The bad news… it’s now very much stripped of anything even resembling it’s former days have long gone and is now simply a building site.

Snapping a few pictures of the little that was worth seeing, we were made our way back into the darkness, leaving only very dusty footprints behind. There’s plenty of history on the club to be found online but here’s a short snipping of the most “recent” news.

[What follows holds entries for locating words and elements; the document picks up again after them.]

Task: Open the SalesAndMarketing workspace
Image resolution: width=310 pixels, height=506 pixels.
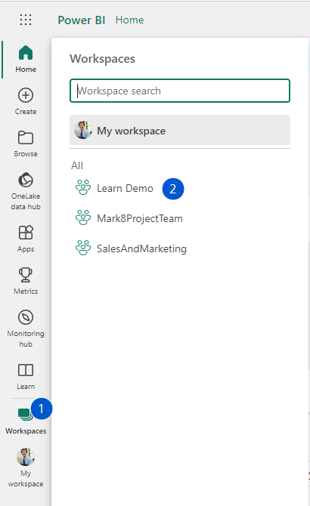Action: pyautogui.click(x=141, y=248)
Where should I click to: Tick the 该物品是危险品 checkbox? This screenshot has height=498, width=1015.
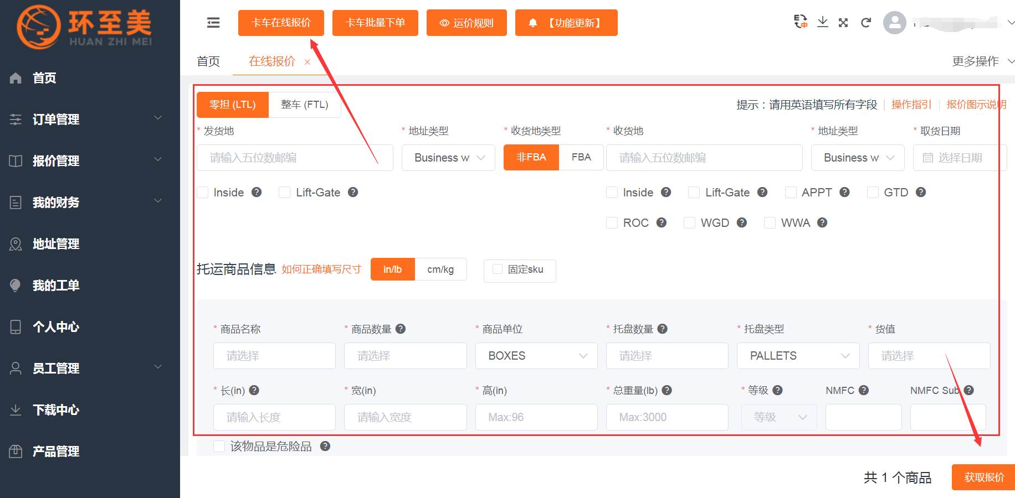219,447
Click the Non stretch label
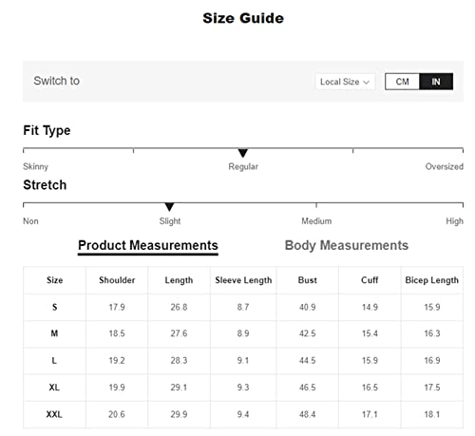Image resolution: width=475 pixels, height=436 pixels. click(30, 221)
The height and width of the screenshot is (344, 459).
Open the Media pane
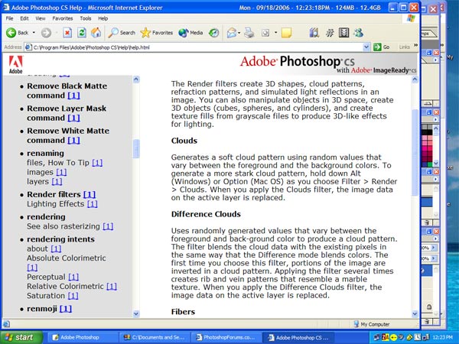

> In 2013 Faces underwent £100,000 refit, which included an airport-style security scanner on the door, light shows and exclusive VIP booths.
> 
> The nightclub was bought by 16-year-old Alfie Best, star of Channel 4s My Big Fat Gypsy Fortune in August, but closed again at the end of October after three months of star-studded events.
> 
> ...


----------



## Sam Haltin (May 13, 2016)

For what you can manage to take still good, but the desk and chair in picture 6 don't quite match the decor of the nightclub.


----------



## Rubex (May 13, 2016)

Who's the freaky dude lol great report urbexdevil


----------



## urbexdevil (May 13, 2016)

Hugh Jorgan said:


> For what you can manage to take still good, but the desk and chair in picture 6 don't quite match the decor of the nightclub.

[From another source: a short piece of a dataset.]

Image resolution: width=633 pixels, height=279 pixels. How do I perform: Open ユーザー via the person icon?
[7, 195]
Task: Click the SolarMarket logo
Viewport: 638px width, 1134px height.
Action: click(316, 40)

I did wonder that myself but still haha!



Rubex said:


> Who's the freaky dude lol great report urbexdevil



Not sure, seen pictures of him when the place was open though haha... maybe he should be appointed an urbex name lmao.


----------



## The Wombat (May 13, 2016)

I like leisure sites like old clubs,
Good work


----------



## smiler (May 13, 2016)

That must have bin a bloody difficult explore to record but you made a good fist of it, Nicely Done I enjoyed it, Thanks


----------



## thorfrun (May 13, 2016)

Great pics and to be honest thats probably how he left it, have you seen a gypsy site after they leave?


----------



## flyboys90 (May 14, 2016)

You got some great shots in spite of lack of light.


----------



## Tiny Exploration (May 16, 2016)

urbex devil, i finally made an account so can upload our antics haha, yoyrs came out pretty good, il have to get mine up from here asap lol


----------



## urbexdevil (May 16, 2016)

flyboys90 said:


> You got some great shots in spite of lack of light.

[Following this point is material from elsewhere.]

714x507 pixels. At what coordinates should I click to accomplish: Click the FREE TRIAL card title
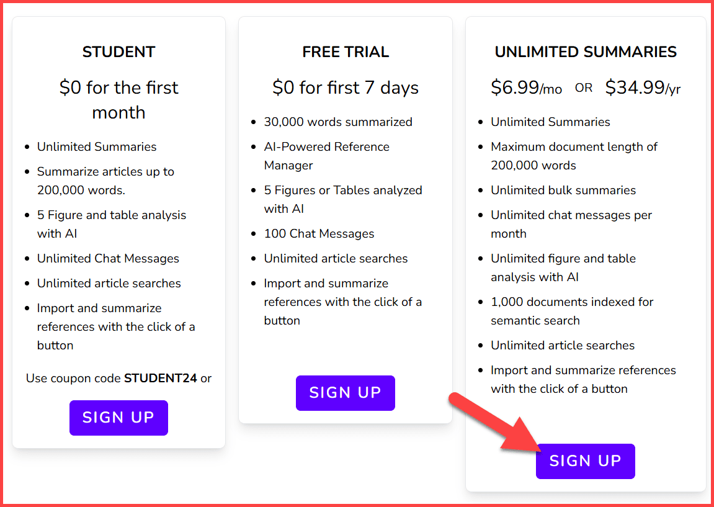(346, 52)
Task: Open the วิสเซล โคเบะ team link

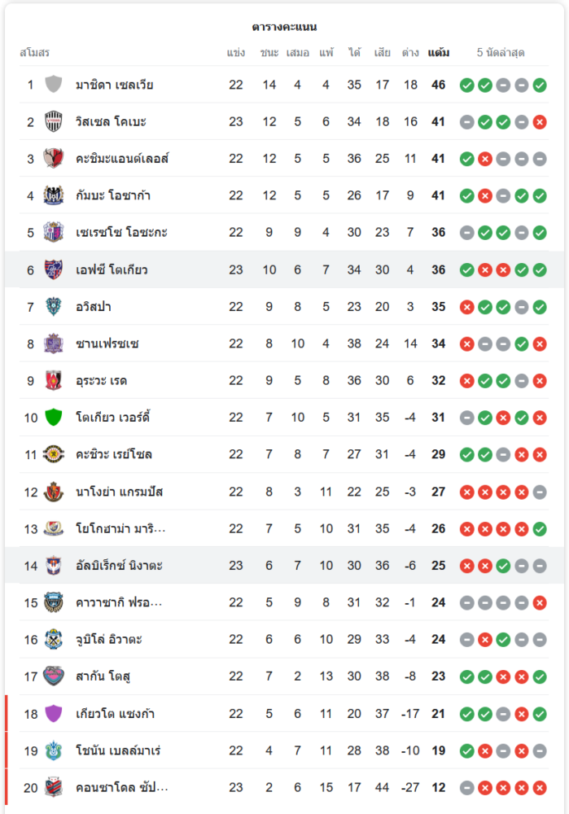Action: [x=111, y=121]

Mastered the art of light painting haha!



Tiny Exploration said:


> urbex devil, i finally made an account so can upload our antics haha, yoyrs came out pretty good, il have to get mine up from here asap lol



You got like a year of pictures to edit haha, get them posted up


----------



## Tiny Exploration (May 16, 2016)

had a look yesterday and 50+ explores that i haven't even edited or deleted the shit pics haha, need to get on this, ive never uploaded a report apart from on my fb page lol


----------